The Unbearable Lightness of Being
San Francisco filmmaker Philip Kaufman is one of the few American directors who combines a maturely literary sensibility with a sound understanding of how the film medium works. His most successful movies play to that pair of strengths, adventurously. In 1988, after having made a magnificent film of Tom Wolfe’s allegedly unfilmable nonfiction tome The Right Stuff, Kaufman turned to a magnificent film of Milan Kundera’s allegedly unfilmable novel The Unbearable Lightness of Being. Looking again at the latter now, it’s easy to wonder: How could it not have been filmed, and in just this way?

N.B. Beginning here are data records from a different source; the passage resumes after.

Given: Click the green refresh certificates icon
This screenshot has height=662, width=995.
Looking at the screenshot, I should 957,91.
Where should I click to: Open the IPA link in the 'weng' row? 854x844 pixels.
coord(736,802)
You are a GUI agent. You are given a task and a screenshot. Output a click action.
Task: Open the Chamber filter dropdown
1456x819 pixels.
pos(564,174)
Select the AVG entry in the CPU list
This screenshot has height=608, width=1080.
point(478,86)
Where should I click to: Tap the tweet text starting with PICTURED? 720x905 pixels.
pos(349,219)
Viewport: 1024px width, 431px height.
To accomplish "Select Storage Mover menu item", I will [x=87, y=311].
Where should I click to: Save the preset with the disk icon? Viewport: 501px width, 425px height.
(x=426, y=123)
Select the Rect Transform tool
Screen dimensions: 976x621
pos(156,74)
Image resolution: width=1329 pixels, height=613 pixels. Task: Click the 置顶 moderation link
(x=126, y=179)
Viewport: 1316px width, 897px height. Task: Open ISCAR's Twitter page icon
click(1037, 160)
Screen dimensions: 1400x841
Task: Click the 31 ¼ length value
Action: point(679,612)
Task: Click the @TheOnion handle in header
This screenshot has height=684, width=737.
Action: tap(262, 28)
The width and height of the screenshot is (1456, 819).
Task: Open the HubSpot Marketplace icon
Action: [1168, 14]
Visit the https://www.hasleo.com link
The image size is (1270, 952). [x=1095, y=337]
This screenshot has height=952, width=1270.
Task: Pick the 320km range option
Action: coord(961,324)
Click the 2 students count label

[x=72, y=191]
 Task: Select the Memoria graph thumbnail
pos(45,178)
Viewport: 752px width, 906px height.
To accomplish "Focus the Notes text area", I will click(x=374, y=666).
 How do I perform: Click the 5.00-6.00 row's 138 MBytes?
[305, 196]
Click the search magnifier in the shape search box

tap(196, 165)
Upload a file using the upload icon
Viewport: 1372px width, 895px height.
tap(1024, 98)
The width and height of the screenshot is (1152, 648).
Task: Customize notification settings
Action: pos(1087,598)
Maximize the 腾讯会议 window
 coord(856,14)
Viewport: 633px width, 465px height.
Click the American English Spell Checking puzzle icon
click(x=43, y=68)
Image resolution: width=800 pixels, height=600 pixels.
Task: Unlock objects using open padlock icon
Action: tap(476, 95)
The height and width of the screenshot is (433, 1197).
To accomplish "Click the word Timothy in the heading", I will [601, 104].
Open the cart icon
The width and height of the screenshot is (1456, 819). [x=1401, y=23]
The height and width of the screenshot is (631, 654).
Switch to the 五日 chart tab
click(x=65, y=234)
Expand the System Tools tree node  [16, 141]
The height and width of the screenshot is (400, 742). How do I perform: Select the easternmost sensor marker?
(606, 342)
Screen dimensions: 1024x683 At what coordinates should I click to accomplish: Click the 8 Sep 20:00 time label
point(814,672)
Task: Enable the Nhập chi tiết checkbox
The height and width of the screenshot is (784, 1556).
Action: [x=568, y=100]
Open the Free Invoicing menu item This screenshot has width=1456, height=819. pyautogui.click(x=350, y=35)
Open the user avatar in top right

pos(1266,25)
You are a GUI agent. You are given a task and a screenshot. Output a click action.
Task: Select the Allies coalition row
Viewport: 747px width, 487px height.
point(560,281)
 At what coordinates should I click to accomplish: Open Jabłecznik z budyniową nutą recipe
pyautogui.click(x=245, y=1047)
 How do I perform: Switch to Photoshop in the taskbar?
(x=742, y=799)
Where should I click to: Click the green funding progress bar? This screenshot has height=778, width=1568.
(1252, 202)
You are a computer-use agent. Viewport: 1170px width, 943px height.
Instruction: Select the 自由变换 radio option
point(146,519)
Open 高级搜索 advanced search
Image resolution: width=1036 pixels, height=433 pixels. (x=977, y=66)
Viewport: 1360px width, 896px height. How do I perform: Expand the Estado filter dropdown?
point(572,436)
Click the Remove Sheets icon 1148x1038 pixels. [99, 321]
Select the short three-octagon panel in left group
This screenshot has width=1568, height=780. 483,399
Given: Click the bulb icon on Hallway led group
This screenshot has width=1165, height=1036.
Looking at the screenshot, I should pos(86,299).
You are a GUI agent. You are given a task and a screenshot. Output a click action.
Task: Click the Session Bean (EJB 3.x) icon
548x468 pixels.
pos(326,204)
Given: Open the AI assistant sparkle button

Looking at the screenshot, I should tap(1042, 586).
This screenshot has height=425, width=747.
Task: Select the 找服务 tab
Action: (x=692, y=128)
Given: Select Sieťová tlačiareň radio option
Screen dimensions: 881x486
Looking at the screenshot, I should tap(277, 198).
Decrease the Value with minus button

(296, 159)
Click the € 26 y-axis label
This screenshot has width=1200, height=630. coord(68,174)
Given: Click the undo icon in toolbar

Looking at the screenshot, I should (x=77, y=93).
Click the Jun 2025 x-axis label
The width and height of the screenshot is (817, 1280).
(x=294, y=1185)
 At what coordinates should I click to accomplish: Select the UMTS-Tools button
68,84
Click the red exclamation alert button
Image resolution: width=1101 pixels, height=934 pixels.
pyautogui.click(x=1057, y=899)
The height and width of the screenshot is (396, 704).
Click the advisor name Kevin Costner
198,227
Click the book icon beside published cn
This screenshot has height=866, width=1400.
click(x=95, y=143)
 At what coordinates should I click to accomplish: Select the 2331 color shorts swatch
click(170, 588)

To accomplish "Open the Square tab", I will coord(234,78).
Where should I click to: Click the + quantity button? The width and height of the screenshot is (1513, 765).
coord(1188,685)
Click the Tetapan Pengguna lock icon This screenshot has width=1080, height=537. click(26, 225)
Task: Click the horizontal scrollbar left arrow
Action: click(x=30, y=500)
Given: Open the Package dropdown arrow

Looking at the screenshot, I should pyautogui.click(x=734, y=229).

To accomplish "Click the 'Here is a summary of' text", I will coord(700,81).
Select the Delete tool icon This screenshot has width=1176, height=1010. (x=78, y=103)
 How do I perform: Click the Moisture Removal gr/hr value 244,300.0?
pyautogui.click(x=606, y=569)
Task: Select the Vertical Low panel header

A buoyant Daniel Day-Lewis plays Tomas, the Czech libertine choosing between sexual liberty and provincial love—as embodied by Lena Olin and Juliette Binoche, respectively—in a politically deadening era. It’s a story about lovemaking as subversion of totalitarian oppression, and to transpose it from page to screen requires not only the right tools, but also the skills to handle them safely. The filmmaker stays alert to the prospects. For one thing, as he rhetorically but rightly observes in his commentary, “What could be more visual than Juliette Binoche’s face?” Amen. For another, there’s editor Walter Murch’s brilliantly cinematic assemblage of real footage from the military halt to Prague Spring, described by Kaufman as a “variant of what we had here in San Francisco called the Summer of Love … [though] the Russians really didn’t see it that way.” That the world has changed so sharply since then, and again since this film’s theatrical release, only enhances its poignant, affirming sensuality.
Upping the ante on the Criterion edition, this special Warner Bros. release on two discs (to maximize resolution) includes an affable if nonessential new making-of featurette. The truth is that any reissue is reason enough to curl up with the film again.